[Opening Source material section]
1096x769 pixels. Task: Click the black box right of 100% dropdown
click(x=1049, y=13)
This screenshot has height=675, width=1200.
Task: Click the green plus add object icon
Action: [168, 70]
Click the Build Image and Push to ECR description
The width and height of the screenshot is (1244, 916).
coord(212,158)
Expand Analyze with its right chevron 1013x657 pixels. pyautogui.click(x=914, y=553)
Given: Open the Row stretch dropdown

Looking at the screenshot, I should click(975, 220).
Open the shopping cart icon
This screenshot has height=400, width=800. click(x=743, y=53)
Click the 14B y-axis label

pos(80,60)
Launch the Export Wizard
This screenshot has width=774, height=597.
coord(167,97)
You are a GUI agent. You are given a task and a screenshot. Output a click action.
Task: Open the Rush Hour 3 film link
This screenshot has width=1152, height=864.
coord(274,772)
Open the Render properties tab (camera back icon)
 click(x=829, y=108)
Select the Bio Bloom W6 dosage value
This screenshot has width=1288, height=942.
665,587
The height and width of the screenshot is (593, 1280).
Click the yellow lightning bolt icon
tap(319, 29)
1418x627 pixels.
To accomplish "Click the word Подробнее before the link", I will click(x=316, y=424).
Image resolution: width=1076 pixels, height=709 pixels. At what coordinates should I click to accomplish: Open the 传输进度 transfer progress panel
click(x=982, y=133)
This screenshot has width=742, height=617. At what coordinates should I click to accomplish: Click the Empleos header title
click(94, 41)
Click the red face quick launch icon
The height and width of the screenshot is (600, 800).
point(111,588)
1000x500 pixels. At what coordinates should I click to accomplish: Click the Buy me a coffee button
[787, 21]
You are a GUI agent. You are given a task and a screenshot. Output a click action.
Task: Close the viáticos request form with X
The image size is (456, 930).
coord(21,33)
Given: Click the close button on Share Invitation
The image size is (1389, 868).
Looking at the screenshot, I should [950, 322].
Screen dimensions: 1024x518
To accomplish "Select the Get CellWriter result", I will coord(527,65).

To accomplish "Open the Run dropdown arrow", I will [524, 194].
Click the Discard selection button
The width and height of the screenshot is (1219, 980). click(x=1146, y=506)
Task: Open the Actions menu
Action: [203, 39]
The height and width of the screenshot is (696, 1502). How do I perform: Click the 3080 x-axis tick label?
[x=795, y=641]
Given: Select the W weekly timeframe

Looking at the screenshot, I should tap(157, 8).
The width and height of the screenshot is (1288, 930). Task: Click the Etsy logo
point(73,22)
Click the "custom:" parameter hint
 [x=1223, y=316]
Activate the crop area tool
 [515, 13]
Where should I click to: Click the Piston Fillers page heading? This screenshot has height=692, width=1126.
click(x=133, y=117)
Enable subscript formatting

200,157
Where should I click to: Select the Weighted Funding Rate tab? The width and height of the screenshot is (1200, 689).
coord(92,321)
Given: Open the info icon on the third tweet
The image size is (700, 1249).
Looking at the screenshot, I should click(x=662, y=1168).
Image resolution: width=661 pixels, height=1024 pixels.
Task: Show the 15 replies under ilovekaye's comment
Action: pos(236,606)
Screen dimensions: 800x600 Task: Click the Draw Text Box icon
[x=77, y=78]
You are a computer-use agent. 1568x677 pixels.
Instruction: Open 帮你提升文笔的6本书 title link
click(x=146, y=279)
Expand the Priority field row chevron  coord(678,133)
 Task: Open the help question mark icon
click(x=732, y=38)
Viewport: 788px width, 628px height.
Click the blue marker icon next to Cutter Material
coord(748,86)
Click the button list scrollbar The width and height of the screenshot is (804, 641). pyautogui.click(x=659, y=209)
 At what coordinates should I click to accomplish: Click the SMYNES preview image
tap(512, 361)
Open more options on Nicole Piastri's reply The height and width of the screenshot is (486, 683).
[Closing Source material section]
Your task — Transcribe all of the records above without altering anything.

Exercise response —
1096x769 pixels. Task: Click the black box right of 100% dropdown
click(x=1049, y=13)
This screenshot has height=675, width=1200.
Task: Click the green plus add object icon
Action: [168, 70]
Click the Build Image and Push to ECR description
The width and height of the screenshot is (1244, 916).
coord(212,158)
Expand Analyze with its right chevron 1013x657 pixels. pyautogui.click(x=914, y=553)
Given: Open the Row stretch dropdown

Looking at the screenshot, I should click(975, 220).
Open the shopping cart icon
This screenshot has height=400, width=800. click(x=743, y=53)
Click the 14B y-axis label

pos(80,60)
Launch the Export Wizard
This screenshot has width=774, height=597.
coord(167,97)
You are a GUI agent. You are given a task and a screenshot. Output a click action.
Task: Open the Rush Hour 3 film link
This screenshot has width=1152, height=864.
coord(274,772)
Open the Render properties tab (camera back icon)
 click(x=829, y=108)
Select the Bio Bloom W6 dosage value
This screenshot has width=1288, height=942.
665,587
The height and width of the screenshot is (593, 1280).
Click the yellow lightning bolt icon
tap(319, 29)
1418x627 pixels.
To accomplish "Click the word Подробнее before the link", I will click(x=316, y=424).
Image resolution: width=1076 pixels, height=709 pixels. At what coordinates should I click to accomplish: Open the 传输进度 transfer progress panel
click(x=982, y=133)
This screenshot has width=742, height=617. At what coordinates should I click to accomplish: Click the Empleos header title
click(94, 41)
Click the red face quick launch icon
The height and width of the screenshot is (600, 800).
point(111,588)
1000x500 pixels. At what coordinates should I click to accomplish: Click the Buy me a coffee button
[787, 21]
You are a GUI agent. You are given a task and a screenshot. Output a click action.
Task: Close the viáticos request form with X
The image size is (456, 930).
coord(21,33)
Given: Click the close button on Share Invitation
The image size is (1389, 868).
Looking at the screenshot, I should [950, 322].
Screen dimensions: 1024x518
To accomplish "Select the Get CellWriter result", I will coord(527,65).

To accomplish "Open the Run dropdown arrow", I will [524, 194].
Click the Discard selection button
The width and height of the screenshot is (1219, 980). click(x=1146, y=506)
Task: Open the Actions menu
Action: [203, 39]
The height and width of the screenshot is (696, 1502). How do I perform: Click the 3080 x-axis tick label?
[x=795, y=641]
Given: Select the W weekly timeframe

Looking at the screenshot, I should tap(157, 8).
The width and height of the screenshot is (1288, 930). Task: Click the Etsy logo
point(73,22)
Click the "custom:" parameter hint
 [x=1223, y=316]
Activate the crop area tool
 [515, 13]
Where should I click to: Click the Piston Fillers page heading? This screenshot has height=692, width=1126.
click(x=133, y=117)
Enable subscript formatting

200,157
Where should I click to: Select the Weighted Funding Rate tab? The width and height of the screenshot is (1200, 689).
coord(92,321)
Given: Open the info icon on the third tweet
The image size is (700, 1249).
Looking at the screenshot, I should click(x=662, y=1168).
Image resolution: width=661 pixels, height=1024 pixels.
Task: Show the 15 replies under ilovekaye's comment
Action: pos(236,606)
Screen dimensions: 800x600 Task: Click the Draw Text Box icon
[x=77, y=78]
You are a computer-use agent. 1568x677 pixels.
Instruction: Open 帮你提升文笔的6本书 title link
click(x=146, y=279)
Expand the Priority field row chevron  coord(678,133)
 Task: Open the help question mark icon
click(x=732, y=38)
Viewport: 788px width, 628px height.
Click the blue marker icon next to Cutter Material
coord(748,86)
Click the button list scrollbar The width and height of the screenshot is (804, 641). pyautogui.click(x=659, y=209)
 At what coordinates should I click to accomplish: Click the SMYNES preview image
tap(512, 361)
Open more options on Nicole Piastri's reply The height and width of the screenshot is (486, 683).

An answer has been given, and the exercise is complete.